* DATA PROVIDED
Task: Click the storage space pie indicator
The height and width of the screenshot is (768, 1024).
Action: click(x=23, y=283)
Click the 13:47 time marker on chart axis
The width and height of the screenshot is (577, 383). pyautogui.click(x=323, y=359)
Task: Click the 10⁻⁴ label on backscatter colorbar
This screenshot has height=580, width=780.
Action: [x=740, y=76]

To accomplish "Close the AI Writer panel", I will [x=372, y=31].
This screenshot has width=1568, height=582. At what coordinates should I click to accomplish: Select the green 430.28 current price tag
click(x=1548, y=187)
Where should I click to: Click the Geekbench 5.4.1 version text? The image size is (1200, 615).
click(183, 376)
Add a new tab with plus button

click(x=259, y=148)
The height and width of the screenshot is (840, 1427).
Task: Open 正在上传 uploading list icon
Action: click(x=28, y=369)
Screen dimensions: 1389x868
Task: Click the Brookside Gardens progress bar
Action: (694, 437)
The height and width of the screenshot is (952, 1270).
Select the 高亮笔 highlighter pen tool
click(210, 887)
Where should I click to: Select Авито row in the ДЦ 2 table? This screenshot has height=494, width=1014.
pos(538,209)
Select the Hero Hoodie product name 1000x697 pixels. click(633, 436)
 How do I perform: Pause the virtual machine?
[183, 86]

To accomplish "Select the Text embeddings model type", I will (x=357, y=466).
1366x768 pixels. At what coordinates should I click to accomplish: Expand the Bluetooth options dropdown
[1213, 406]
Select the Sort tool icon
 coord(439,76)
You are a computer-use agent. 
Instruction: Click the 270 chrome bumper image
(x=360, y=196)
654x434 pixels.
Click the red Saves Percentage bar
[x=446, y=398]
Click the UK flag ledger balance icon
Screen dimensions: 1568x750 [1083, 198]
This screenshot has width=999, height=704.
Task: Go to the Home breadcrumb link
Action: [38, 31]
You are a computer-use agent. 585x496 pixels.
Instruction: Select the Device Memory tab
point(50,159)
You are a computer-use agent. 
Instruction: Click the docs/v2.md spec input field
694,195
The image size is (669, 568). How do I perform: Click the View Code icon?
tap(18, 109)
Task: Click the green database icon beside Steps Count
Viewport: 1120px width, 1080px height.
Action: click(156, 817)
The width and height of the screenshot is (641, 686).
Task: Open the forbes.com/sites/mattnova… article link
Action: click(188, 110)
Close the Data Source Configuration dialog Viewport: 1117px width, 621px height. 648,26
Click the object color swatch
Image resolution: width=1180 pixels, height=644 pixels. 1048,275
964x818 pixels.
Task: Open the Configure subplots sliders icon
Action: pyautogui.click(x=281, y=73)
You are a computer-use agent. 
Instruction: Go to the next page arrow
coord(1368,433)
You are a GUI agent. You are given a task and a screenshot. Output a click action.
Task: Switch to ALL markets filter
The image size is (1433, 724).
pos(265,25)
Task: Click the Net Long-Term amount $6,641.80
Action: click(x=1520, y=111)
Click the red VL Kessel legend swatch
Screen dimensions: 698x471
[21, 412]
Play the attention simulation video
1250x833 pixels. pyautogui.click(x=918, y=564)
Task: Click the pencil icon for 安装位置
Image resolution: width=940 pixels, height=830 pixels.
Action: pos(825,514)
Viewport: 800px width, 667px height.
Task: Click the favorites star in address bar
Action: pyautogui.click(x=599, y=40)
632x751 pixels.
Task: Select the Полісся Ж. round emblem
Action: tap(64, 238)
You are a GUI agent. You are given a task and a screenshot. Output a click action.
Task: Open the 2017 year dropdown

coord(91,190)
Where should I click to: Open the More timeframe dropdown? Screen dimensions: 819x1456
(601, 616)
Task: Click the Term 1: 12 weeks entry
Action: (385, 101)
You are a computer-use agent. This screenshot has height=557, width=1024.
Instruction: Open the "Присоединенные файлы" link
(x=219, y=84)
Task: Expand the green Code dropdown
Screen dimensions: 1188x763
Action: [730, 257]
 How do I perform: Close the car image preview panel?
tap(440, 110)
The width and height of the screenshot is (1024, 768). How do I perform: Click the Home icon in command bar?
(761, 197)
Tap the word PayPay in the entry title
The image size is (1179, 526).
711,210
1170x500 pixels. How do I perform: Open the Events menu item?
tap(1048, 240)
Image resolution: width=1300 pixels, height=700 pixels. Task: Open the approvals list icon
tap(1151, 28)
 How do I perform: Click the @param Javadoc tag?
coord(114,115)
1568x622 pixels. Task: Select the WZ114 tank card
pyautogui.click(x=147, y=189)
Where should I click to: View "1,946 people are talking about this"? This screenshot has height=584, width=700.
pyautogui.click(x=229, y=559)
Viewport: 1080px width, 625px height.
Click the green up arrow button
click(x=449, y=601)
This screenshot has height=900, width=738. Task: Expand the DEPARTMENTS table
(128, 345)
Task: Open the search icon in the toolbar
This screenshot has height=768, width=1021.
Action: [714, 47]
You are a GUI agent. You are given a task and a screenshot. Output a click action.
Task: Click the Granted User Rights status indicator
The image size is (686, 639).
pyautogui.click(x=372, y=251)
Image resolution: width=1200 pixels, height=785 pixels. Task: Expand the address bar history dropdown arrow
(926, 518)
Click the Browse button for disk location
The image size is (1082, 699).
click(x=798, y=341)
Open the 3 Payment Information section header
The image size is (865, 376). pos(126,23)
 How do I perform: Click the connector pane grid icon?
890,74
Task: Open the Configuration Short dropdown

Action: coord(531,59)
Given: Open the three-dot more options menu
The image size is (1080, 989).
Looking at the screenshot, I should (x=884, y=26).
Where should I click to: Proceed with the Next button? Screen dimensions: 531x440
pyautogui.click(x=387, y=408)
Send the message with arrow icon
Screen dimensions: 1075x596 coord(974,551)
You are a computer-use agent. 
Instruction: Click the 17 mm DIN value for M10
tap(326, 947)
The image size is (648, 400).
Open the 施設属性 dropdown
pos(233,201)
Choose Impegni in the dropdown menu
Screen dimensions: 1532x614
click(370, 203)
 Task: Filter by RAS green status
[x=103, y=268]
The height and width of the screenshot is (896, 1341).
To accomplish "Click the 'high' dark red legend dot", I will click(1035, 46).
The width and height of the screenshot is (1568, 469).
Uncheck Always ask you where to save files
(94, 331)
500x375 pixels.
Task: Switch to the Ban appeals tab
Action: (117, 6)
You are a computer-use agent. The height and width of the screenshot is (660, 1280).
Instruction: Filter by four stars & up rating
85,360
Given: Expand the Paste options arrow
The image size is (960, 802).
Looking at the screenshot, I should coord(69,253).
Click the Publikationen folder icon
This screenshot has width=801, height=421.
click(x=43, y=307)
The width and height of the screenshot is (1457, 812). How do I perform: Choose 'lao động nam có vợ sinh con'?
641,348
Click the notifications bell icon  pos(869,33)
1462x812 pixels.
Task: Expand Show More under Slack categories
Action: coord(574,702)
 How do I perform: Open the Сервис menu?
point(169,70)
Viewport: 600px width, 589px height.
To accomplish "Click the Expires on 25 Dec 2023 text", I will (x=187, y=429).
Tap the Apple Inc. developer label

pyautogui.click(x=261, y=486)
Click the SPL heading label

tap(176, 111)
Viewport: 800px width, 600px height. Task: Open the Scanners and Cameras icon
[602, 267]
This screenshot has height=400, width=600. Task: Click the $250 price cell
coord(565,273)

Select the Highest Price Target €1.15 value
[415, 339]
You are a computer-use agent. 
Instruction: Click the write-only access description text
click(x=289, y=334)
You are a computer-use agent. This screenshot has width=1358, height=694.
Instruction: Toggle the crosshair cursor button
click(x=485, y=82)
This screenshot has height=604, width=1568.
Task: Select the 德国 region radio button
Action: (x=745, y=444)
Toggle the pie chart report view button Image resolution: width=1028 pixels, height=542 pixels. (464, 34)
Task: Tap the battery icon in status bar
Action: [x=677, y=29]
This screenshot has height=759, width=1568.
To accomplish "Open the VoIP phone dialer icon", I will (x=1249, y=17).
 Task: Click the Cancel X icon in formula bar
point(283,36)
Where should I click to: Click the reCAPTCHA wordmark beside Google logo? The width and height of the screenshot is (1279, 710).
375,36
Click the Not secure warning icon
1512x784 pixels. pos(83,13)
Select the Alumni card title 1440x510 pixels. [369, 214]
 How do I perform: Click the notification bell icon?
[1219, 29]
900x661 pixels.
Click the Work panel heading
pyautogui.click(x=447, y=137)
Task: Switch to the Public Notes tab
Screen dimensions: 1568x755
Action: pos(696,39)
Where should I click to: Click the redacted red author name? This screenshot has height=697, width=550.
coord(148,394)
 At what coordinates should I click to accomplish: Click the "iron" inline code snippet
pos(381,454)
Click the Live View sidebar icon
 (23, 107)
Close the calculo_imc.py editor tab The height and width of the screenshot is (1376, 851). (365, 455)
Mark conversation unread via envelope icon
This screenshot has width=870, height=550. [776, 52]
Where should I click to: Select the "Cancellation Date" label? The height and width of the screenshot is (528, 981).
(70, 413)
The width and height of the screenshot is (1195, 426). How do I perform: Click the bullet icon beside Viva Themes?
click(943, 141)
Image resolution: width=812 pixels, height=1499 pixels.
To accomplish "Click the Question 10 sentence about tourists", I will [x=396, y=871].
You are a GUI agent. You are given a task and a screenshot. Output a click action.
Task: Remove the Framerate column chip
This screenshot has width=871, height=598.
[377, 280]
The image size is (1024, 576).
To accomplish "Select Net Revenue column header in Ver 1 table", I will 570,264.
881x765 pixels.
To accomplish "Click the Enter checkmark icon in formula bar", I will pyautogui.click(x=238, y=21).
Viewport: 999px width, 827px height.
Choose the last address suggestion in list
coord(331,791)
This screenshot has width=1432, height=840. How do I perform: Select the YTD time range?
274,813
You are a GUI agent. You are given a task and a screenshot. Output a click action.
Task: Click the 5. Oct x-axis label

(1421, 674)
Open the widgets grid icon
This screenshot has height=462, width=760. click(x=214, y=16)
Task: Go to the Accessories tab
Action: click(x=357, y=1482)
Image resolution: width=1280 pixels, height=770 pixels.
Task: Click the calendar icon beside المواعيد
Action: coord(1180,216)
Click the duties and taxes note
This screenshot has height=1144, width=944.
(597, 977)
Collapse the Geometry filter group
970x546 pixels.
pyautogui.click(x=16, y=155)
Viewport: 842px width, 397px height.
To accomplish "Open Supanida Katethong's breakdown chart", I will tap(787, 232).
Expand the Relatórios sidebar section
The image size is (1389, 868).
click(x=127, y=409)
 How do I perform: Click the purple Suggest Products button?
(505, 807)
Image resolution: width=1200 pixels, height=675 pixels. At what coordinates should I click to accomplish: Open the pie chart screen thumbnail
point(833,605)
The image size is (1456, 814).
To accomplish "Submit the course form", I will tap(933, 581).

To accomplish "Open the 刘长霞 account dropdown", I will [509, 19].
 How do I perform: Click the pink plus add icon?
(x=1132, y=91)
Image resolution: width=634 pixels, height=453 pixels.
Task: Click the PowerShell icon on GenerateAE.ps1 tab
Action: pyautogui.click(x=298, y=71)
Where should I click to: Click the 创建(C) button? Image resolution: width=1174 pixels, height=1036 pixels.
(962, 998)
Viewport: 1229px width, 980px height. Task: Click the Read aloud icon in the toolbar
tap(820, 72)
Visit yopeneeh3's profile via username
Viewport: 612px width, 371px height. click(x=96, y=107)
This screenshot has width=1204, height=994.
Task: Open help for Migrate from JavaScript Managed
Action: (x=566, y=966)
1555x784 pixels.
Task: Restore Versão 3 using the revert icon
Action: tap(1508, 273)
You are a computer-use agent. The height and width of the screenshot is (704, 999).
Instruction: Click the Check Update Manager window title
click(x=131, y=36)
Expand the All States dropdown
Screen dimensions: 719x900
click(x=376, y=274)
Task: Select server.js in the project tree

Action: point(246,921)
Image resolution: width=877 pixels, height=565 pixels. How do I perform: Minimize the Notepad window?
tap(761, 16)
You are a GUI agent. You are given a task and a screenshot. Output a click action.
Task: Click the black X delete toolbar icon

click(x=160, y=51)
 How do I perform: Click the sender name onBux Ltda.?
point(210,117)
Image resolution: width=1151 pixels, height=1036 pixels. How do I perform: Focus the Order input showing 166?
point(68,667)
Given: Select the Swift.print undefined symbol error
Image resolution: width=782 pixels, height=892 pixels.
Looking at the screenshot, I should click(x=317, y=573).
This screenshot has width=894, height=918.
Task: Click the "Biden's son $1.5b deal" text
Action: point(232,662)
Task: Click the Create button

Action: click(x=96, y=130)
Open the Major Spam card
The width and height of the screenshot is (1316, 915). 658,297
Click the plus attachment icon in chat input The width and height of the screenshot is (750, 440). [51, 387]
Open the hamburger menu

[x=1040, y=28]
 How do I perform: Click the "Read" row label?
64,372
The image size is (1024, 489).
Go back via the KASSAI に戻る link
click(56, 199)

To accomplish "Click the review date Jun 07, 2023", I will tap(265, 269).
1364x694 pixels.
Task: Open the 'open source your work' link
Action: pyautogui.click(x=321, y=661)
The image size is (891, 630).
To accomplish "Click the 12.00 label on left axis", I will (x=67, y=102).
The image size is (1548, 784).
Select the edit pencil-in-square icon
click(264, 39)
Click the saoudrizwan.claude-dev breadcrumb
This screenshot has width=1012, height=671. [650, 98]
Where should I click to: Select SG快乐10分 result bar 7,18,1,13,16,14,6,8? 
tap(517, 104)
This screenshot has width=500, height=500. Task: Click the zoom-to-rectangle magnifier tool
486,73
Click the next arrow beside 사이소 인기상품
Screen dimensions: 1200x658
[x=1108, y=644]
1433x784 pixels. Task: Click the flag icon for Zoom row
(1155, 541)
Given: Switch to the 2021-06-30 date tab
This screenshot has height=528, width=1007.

* PROBLEM
Where a line in the material above holds "column", copy that line.

* WRITTEN ANSWER
Task: Remove the Framerate column chip
To accomplish "Select Net Revenue column header in Ver 1 table", I will 570,264.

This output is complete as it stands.